By the next post, I hope I'll have a draft of the protobuf schema and its implementation, so that's what I'll write about. In 1.2.0, we are working on packaging the Python library, so there may be some news about using Python in 1.x development soon too.

6 responses
"I'll remind you that the vyconf shell will not be bash-based, due to having to fork and modify bash (or any other UNIX shell) to get completion from the first word to begin with" You could create commands to manipulate the config and add them to the path. Eg: ./show, ./set, ./commit... Then, you can use bash autocompletion (https://github.com/scop/bash-completion). These autocompletions could be autogenerated from the syntax config tree each time it is changed. So you could have a standard bash...
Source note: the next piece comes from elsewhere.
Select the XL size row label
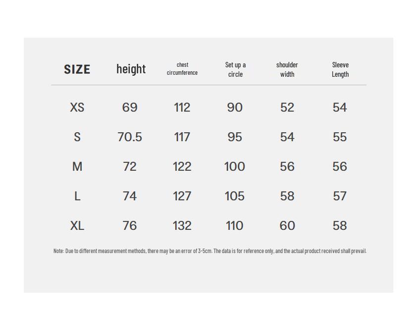pos(77,226)
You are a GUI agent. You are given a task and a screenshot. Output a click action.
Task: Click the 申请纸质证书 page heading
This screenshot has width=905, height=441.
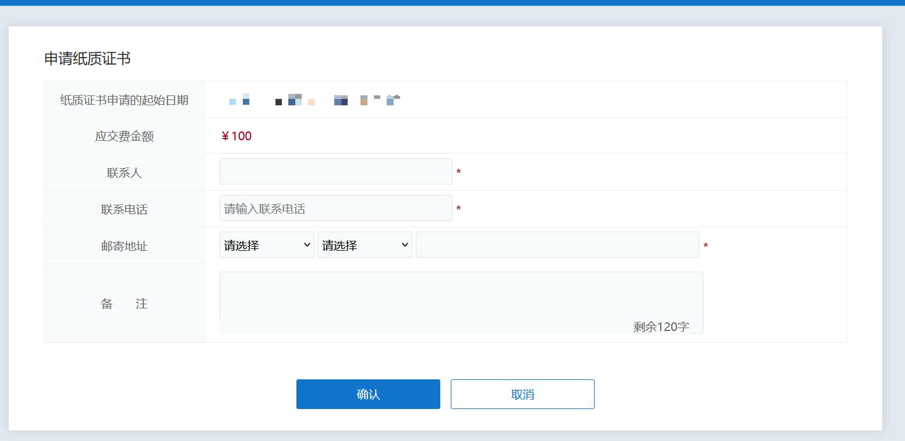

kglkgvkvsd544: Been there, done that. ;) First, completion from the first word, something any network guy would expect, requires modifying bash. Second, there are minor annoyances here and there that may not be a big deal, but if we were to fix them, it would require modifying bash too, such as lexicographic sort as the only kind of sort, that puts eth10 before eth9. Third , regarding autogenerated completion, those completion scripts aren't quite declarative, they use logic even for stuff with fixed set of options like SVN, to account for special cases. And there are things that always require logic, such as handling of tag and leaf nodes, since they are not predictable, you have to stop in the middle and get a list of existing nodes. Check out https://github.com/scop/bash-completion/blob/ma... for instanse and imagine what it would be like to autogenerate it. Last, and arguably most important: the shell part of the system ends up absolutely undebuggable. Remember the bug when pasting too many set commands into the shell starts giving "command not found" errors? We have no idea where it comes from, and we don't have a feasible way to know either. After years of experience with it, I'm convinced that bash doesn't make a good domain-specific shell, and, well, it was never meant for that so who can blame it.